◆ **ASSIGNED TASK**
From the data below, set down exactly the lines between the one holding "Task: Click the Refresh button" and the one holding "Viewport: 1484px width, 812px height.", inclusive, and no others.

--- SUPPLIED MATERIAL ---

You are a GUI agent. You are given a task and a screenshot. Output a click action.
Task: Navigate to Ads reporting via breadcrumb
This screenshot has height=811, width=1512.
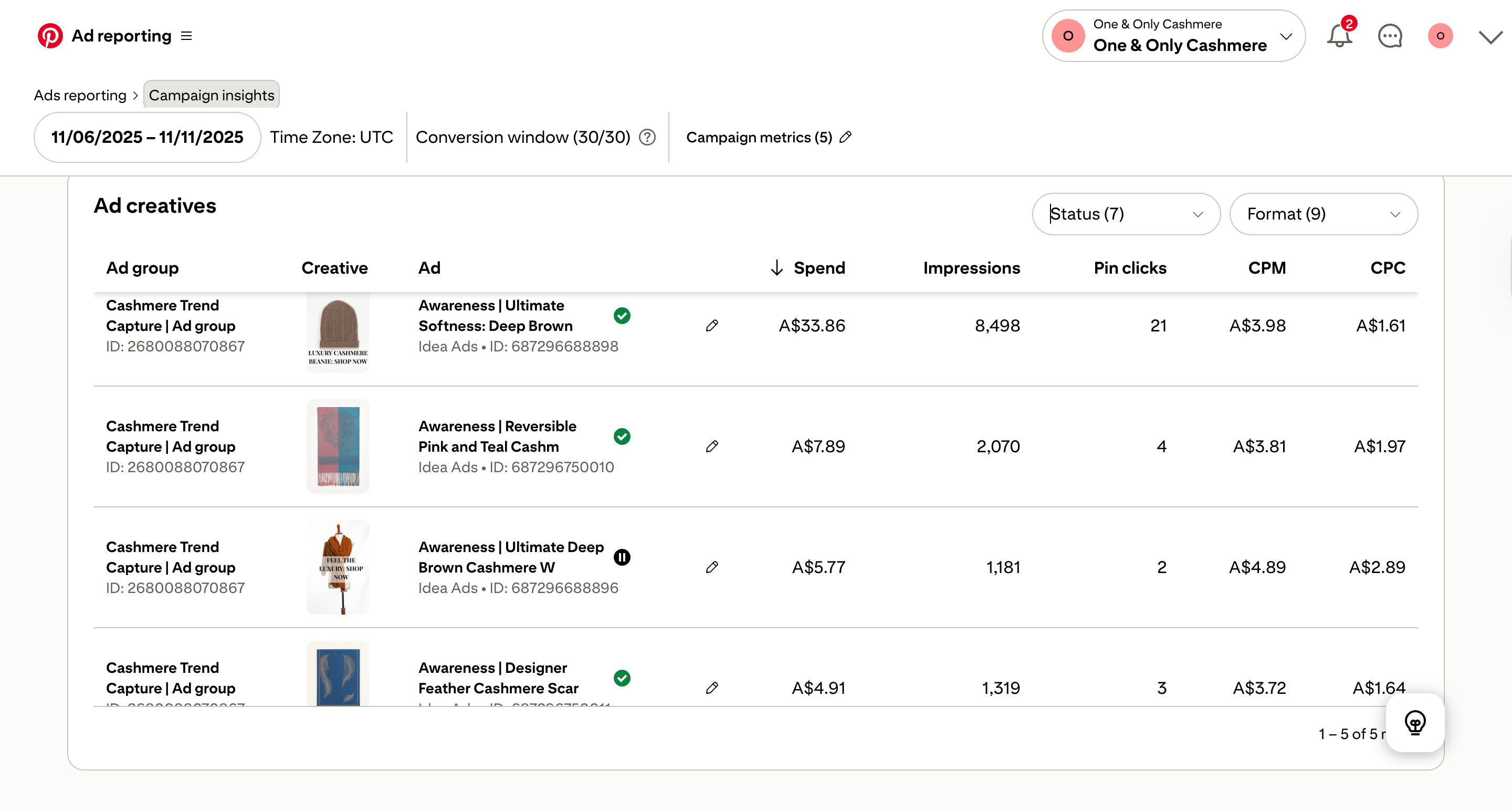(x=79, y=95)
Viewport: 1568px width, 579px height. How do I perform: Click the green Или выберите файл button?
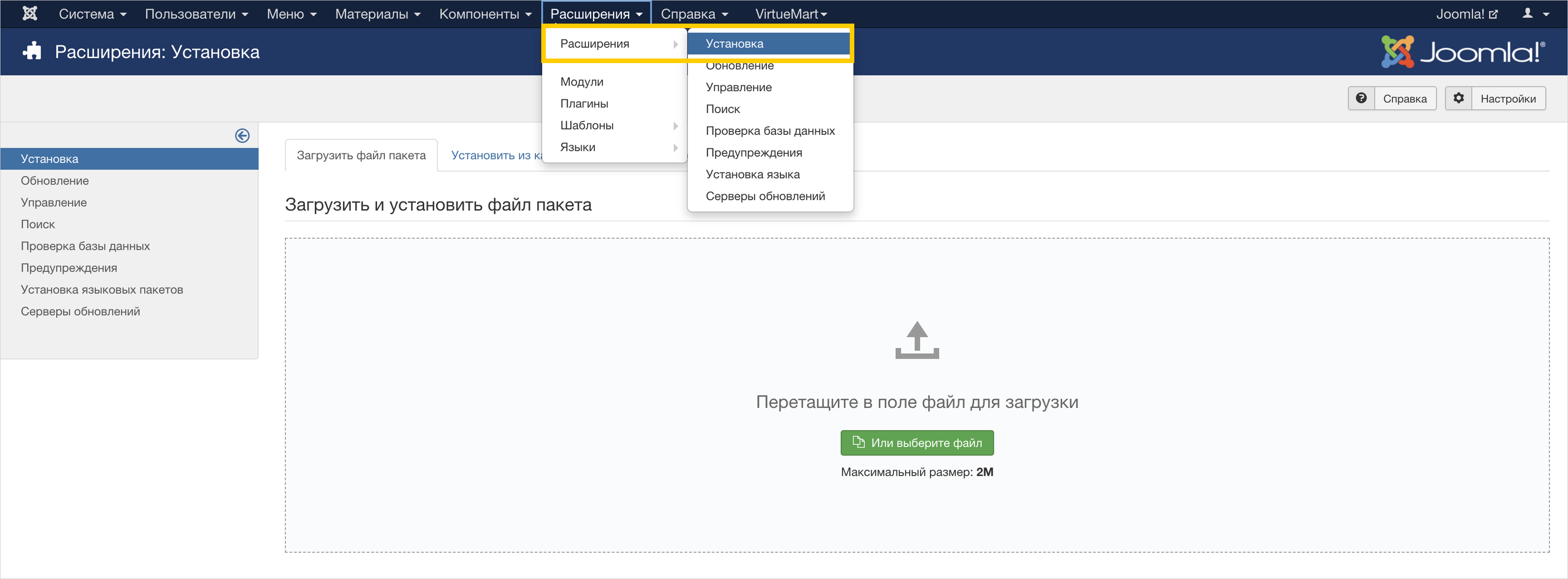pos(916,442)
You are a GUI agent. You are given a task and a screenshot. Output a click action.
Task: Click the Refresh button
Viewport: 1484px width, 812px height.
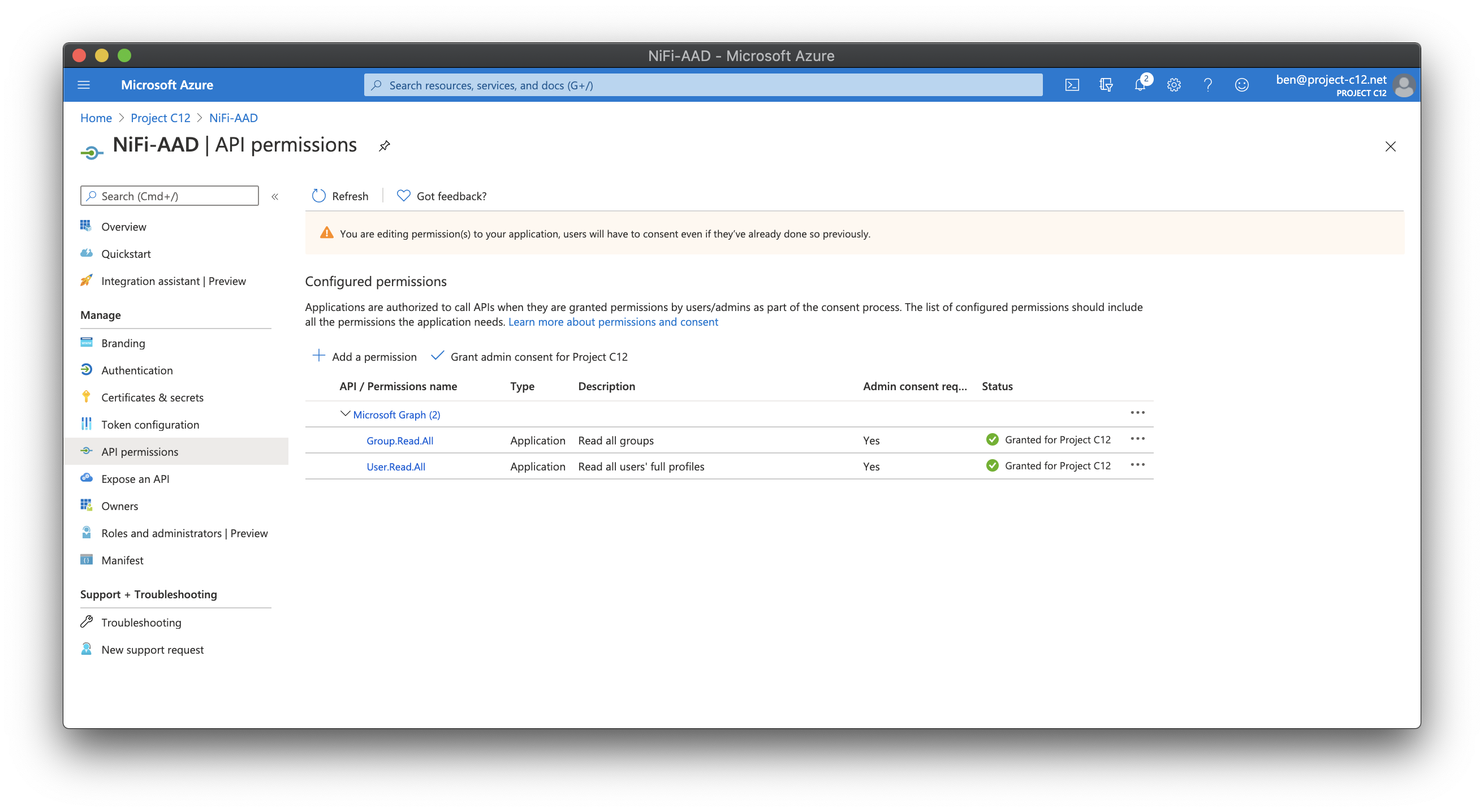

---
--- SUPPLIED MATERIAL ---

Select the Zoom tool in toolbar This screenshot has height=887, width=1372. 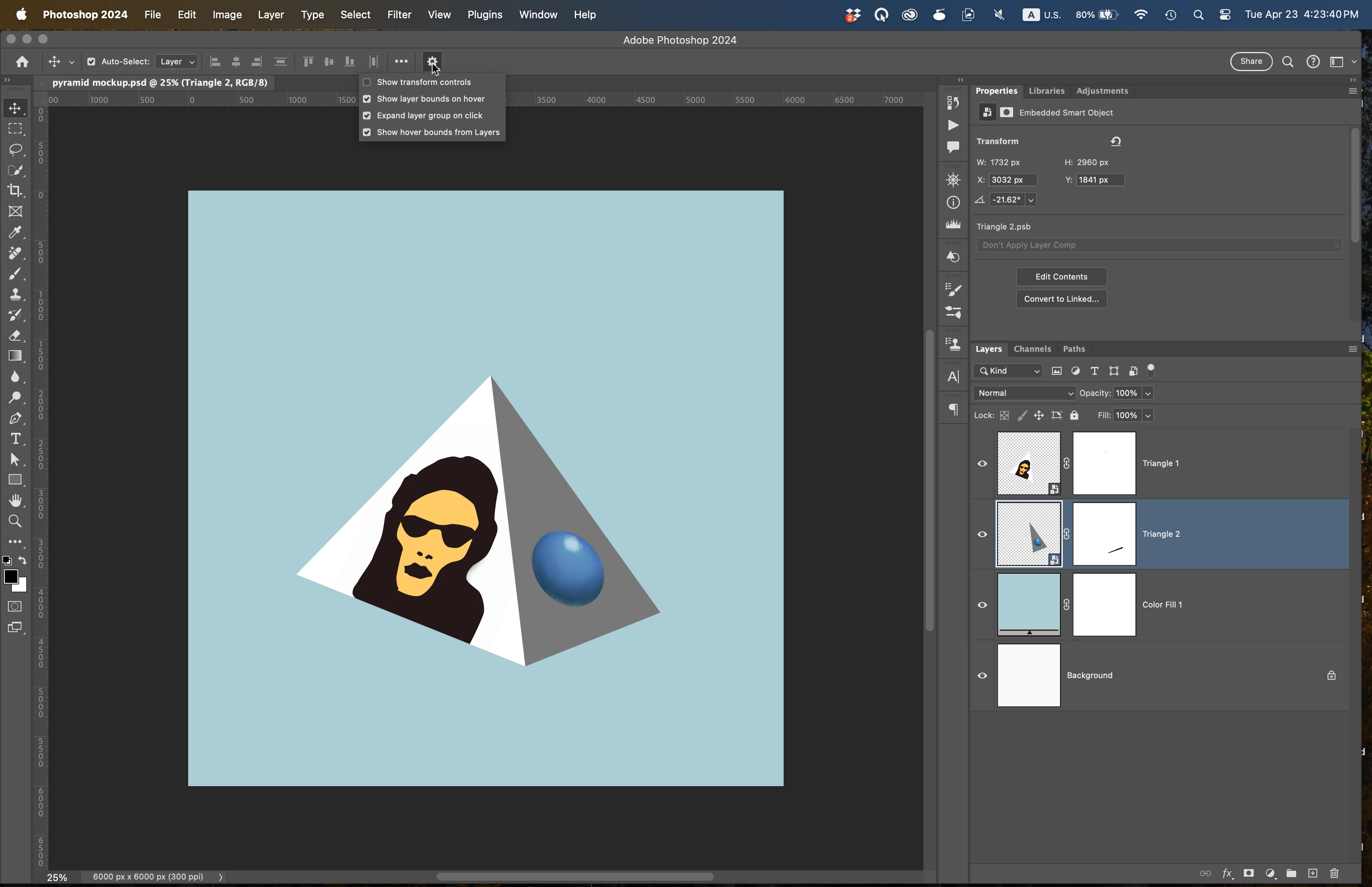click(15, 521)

---
--- SUPPLIED MATERIAL ---

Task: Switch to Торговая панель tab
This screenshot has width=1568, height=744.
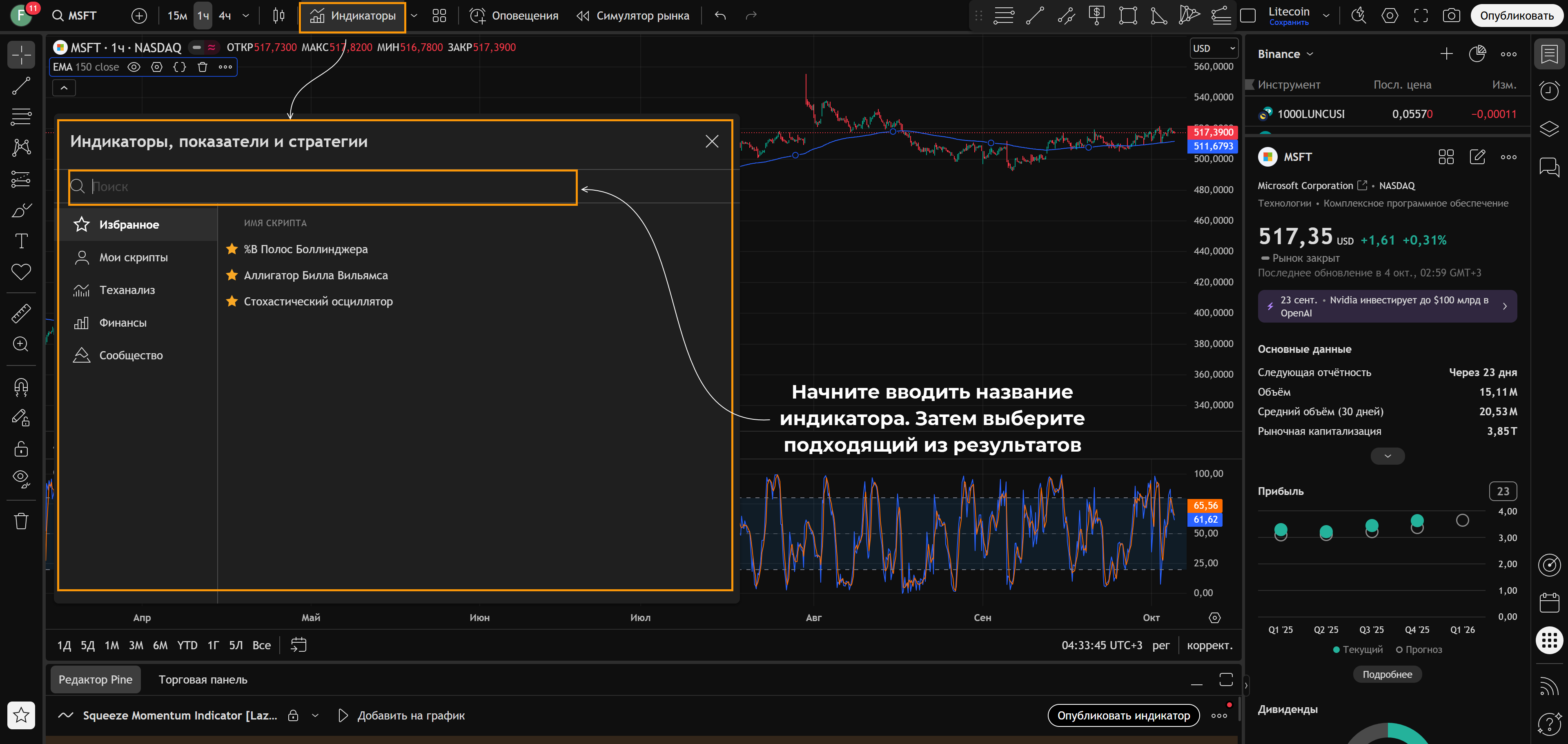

---

◆ **RESPONSE FOR THIS EXERCISE**
Task: Click the Refresh button
Viewport: 1484px width, 812px height.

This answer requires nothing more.